* START *

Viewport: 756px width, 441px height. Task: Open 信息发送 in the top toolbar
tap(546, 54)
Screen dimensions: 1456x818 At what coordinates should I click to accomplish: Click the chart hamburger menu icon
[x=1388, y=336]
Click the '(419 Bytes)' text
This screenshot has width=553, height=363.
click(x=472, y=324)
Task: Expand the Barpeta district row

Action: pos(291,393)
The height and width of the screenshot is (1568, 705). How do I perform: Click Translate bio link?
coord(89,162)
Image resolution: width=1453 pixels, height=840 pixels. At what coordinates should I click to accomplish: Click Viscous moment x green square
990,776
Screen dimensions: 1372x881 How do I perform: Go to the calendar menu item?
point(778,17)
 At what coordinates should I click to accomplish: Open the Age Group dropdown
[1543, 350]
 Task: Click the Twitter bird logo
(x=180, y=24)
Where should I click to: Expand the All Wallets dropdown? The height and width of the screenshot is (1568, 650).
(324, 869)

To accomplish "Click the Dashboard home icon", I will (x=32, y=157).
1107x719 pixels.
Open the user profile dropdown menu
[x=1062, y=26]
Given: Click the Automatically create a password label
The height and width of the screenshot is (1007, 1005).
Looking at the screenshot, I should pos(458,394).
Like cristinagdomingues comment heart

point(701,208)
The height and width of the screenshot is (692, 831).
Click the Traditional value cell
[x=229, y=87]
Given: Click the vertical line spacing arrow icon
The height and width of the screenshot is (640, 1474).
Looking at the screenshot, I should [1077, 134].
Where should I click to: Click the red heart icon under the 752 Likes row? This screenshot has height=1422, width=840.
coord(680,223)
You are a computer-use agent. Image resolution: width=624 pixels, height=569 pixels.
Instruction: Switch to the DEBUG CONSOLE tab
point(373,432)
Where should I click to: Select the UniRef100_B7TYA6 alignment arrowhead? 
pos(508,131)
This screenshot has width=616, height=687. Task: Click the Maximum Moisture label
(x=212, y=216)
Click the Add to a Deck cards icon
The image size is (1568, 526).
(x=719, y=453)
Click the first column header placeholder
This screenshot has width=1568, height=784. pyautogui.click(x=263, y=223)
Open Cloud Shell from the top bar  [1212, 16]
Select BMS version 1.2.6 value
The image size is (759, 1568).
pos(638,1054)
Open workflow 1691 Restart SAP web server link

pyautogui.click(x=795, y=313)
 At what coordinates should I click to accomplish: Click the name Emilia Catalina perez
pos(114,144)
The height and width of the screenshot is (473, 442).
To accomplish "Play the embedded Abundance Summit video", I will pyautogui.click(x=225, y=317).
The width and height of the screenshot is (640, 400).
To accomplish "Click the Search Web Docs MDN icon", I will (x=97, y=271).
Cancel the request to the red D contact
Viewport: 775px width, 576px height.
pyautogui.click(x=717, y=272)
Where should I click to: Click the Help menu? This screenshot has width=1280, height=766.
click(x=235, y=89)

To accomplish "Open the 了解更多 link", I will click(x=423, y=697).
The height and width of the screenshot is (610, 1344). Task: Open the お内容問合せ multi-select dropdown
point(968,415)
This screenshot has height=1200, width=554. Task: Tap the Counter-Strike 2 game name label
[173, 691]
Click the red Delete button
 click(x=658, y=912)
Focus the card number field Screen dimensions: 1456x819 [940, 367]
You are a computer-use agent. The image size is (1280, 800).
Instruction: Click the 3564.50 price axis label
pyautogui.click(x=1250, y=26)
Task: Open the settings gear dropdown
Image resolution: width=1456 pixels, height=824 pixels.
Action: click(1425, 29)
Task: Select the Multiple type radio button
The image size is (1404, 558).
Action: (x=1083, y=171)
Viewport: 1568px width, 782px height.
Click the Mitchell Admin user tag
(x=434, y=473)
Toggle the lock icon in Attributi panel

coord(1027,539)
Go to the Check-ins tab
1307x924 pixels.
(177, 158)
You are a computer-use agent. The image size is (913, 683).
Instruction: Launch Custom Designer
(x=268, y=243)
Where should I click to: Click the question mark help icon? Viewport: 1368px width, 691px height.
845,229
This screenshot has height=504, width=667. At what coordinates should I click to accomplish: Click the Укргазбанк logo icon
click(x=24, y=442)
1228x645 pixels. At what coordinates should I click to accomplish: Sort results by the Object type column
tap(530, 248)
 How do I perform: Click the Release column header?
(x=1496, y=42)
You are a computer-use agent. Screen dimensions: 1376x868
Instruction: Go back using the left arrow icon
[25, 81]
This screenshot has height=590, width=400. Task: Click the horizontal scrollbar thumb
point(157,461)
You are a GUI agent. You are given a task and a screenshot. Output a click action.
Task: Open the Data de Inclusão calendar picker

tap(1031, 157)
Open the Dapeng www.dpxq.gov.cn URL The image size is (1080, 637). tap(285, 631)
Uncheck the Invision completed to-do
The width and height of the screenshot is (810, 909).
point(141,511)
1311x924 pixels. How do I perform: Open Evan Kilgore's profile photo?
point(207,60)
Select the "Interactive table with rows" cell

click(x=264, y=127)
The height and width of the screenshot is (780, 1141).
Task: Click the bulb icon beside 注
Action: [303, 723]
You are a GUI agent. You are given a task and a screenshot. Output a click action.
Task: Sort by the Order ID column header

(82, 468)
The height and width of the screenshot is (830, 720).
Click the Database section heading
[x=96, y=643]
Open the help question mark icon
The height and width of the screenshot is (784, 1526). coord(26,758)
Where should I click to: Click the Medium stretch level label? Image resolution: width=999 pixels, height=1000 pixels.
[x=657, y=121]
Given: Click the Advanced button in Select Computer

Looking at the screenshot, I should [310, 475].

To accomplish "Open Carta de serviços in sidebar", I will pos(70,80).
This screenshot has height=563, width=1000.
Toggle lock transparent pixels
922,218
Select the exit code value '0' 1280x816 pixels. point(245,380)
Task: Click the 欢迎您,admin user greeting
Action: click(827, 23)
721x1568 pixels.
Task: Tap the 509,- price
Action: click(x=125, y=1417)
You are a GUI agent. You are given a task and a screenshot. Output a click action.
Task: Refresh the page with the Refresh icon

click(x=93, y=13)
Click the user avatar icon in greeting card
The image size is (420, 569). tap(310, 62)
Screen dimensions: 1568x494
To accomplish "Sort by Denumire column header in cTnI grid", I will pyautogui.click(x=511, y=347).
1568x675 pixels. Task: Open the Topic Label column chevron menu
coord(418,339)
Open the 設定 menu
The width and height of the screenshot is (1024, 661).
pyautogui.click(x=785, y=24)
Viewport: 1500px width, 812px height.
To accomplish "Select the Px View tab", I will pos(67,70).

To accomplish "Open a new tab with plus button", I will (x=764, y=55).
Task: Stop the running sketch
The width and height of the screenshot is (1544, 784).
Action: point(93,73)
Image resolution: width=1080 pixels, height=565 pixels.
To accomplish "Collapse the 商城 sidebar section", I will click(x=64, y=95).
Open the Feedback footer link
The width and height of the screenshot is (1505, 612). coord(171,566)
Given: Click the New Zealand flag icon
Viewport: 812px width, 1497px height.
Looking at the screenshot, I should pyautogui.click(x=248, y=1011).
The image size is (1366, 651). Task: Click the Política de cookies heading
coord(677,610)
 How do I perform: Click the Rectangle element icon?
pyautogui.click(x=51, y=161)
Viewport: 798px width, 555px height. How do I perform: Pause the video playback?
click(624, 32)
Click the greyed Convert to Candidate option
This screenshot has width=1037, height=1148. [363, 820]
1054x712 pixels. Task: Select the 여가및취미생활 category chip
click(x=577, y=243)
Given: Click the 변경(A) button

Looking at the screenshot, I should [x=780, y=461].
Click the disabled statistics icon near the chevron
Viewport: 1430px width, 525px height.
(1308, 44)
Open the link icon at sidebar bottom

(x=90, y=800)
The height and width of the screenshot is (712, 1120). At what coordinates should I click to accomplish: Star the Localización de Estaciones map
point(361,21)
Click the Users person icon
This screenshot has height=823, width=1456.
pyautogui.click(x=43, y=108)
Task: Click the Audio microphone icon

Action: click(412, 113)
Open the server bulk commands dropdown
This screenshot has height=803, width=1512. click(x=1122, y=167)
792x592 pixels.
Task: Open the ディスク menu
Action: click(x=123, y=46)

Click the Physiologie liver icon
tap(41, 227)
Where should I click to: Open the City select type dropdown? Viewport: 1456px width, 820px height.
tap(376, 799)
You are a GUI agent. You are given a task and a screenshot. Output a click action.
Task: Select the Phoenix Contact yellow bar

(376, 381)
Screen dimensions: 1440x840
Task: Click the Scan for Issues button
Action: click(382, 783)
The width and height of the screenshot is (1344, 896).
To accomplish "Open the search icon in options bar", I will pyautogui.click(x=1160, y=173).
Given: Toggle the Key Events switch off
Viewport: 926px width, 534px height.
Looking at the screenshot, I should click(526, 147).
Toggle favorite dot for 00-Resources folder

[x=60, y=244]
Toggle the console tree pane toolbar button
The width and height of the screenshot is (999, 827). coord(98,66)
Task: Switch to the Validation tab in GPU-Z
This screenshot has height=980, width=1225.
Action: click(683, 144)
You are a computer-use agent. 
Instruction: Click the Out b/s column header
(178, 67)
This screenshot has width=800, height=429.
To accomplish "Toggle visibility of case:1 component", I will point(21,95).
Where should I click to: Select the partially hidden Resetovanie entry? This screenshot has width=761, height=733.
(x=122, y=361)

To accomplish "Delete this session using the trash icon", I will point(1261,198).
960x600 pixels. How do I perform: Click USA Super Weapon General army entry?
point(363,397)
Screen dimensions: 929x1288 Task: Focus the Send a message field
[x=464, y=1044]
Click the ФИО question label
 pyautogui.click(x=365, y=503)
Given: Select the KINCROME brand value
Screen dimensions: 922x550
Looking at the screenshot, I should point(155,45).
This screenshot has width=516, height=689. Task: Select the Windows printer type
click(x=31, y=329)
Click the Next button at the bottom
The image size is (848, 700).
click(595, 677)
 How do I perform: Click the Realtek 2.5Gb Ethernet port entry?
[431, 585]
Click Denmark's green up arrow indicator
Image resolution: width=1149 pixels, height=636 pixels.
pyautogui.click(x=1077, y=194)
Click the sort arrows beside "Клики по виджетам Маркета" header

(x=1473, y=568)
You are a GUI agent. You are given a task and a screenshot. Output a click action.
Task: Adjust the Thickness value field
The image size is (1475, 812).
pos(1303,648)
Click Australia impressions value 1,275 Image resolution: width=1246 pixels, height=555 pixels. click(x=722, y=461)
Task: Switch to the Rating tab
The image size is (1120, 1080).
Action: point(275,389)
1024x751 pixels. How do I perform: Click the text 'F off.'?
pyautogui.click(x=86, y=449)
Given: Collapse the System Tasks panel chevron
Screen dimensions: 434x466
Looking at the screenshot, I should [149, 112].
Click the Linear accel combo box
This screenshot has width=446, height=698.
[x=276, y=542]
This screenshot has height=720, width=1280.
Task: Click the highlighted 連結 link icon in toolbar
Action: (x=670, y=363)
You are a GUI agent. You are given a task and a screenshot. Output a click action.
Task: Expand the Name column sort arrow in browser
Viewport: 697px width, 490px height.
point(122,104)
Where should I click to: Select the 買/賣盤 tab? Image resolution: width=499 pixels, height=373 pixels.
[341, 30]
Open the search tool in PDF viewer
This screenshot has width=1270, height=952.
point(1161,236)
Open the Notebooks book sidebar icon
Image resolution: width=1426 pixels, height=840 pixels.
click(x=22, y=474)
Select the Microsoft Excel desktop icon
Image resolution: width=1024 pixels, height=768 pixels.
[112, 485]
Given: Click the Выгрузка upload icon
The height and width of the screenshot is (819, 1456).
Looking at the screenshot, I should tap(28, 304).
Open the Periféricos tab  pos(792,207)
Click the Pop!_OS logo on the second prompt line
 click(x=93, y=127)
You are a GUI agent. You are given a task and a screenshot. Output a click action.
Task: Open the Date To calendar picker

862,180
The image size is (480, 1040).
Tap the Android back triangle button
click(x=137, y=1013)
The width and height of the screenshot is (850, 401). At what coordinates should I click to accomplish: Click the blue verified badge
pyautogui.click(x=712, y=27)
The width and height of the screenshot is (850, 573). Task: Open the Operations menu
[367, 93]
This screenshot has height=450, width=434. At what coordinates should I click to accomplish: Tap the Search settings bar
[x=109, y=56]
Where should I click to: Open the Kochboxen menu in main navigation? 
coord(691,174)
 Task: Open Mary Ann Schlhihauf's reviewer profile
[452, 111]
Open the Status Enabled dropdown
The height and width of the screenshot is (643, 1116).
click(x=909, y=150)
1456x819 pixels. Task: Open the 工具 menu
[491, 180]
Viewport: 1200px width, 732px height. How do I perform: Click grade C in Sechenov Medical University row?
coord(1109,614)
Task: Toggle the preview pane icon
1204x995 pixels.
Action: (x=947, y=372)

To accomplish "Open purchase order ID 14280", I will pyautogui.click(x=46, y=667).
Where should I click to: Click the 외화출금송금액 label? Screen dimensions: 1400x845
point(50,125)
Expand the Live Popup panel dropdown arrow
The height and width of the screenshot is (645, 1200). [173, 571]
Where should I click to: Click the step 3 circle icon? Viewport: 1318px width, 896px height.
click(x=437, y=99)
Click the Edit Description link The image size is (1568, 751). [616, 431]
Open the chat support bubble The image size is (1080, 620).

* END *

-- Exercise --
Can you copy the material from its first line through the line containing "coord(89,162)", swapping "hamburger menu icon" for "settings gear icon" and leaving everything else untouched?

-- Output of the exercise --
Viewport: 756px width, 441px height. Task: Open 信息发送 in the top toolbar
tap(546, 54)
Screen dimensions: 1456x818 At what coordinates should I click to accomplish: Click the chart settings gear icon
[x=1388, y=336]
Click the '(419 Bytes)' text
This screenshot has width=553, height=363.
click(x=472, y=324)
Task: Expand the Barpeta district row

Action: pos(291,393)
The height and width of the screenshot is (1568, 705). How do I perform: Click Translate bio link?
coord(89,162)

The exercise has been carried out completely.